DESDE QUE LI “O PODER DO MITO”, NA verdade uma longa entrevista com o jornalista Bill Moyers, passei a comprar e devorar todos os livros escritos por Joseph Campbell (1904-1987). Lembro-me de ficar muito impressionado com uma de suas respostas:


- Você sempre achou que... estava sendo guiado por mãos que não conseguia ver? - pergunta Moyers.


- Sempre - responde Campbell. - Se você segue o seu sonho, coloca-se em um caminho que foi feito sob medida para que possa desenvolver aquilo que sempre desejou fazer. A partir daí, começa a encontrar com gente que faz parte deste sonho, e as portas se abrem.


E embora fascinado pelo autor, pouco sabia de sua vida, até que a jornalista Ruth de Aquino me forneceu um interessante material a seu respeito, parte do qual reproduzo a seguir:


“Quando você cursa uma faculdade, não faz aquilo que deseja, mas procura apenas saber o que é necessário para receber o diploma. E nem sempre esta é a melhor opção.


No meu caso, recebi uma bolsa de estudos e fui cursar a Universidade de Paris. Ao chegar à Europa, descobri James Joyce, Picasso, Mondrian - toda aquela turma da arte moderna. Depois, fui até a Alemanha, comecei a estudar sânscrito e me envolvi com o hinduísmo. Logo em seguida veio Jung; tudo estava se abrindo, por todos os lados.


Voltei à Universidade e disse: ‘Olha, não quero passar minha vida tentando aprender apenas aquilo que vocês querem me ensinar’.


Tinha feito todas as matérias necessárias para o título; só precisava redigir a maldita tese. Se não fizesse isso, não me deixariam prosseguir meus estudos e, portanto chegou a hora de dizer: vão para o inferno.


Mudei-me para o campo e passei cinco anos lendo. Nunca tirei meu título de doutorado. Aprendi a viver com o mínimo possível, isso me dava liberdade, e foi uma época maravilhosa.


É preciso coragem para fazer aquilo que desejamos, já que as outras pessoas têm sempre um monte de planos para nós. Tendo consciência disso, decidi seguir o meu sonho: não sei como passei esses cinco anos, mas estava convencido de que ainda sobreviveria outros cinco, se fosse necessário.

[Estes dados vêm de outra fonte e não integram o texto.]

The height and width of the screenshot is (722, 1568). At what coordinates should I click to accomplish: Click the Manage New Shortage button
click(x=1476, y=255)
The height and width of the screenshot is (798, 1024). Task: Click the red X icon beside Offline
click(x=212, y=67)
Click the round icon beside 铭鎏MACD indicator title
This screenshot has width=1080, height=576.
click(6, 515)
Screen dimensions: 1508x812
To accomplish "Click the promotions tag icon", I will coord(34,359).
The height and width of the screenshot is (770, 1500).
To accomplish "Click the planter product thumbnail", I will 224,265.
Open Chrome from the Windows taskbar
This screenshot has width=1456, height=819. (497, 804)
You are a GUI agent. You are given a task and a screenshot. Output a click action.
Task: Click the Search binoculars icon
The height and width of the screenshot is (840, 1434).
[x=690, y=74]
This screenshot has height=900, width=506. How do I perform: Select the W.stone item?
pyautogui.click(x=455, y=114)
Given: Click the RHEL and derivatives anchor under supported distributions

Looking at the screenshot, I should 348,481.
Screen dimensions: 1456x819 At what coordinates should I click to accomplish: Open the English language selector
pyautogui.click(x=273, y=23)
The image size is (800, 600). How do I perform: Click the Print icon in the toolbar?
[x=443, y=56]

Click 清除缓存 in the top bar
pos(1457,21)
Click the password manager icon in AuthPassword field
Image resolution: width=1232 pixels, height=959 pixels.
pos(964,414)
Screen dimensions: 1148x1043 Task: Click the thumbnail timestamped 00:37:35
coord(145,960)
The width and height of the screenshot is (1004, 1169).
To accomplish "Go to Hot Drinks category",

Lembro-me de uma ocasião em que tinha uma nota de um dólar na gaveta de uma cômoda, e eu sabia que enquanto ela estivesse ali, eu ainda contaria com meus recursos. Foi ótimo. Minha única responsabilidade era com minha própria vida e com minhas escolhas.


Na verdade, houve momentos em que pensei: ‘Caramba, gostaria que alguém me dissesse o que preciso fazer’. Ser livre implica escolher seu caminho, e cada passo pode alterar todo o nosso destino - o que às vezes nos dá muito medo. Mas hoje, olhando para trás, vejo que os meus dias foram perfeitos: aquilo de que precisava apareceu justamente quando era necessário. Na época, tudo que eu precisava era ler durante cinco anos. Consegui, e isso foi fundamental para mim.


Como diz Schopenhauer, quando você vê o que ultrapassou, tem a impressão de que seguiu um enredo já escrito. Entretanto, no momento da ação, parece que está perdido em uma tempestade: uma surpresa atrás da outra, e muitas vezes sem tempo para respirar - sendo obrigado a tomar decisões o tempo todo. Só mais tarde irá compreender que cada surpresa, cada decisão, fazia sentido.”


Joseph Campbell é mais uma prova de que, se estivermos seguindo nossos sonhos, as coisas virão no momento exato.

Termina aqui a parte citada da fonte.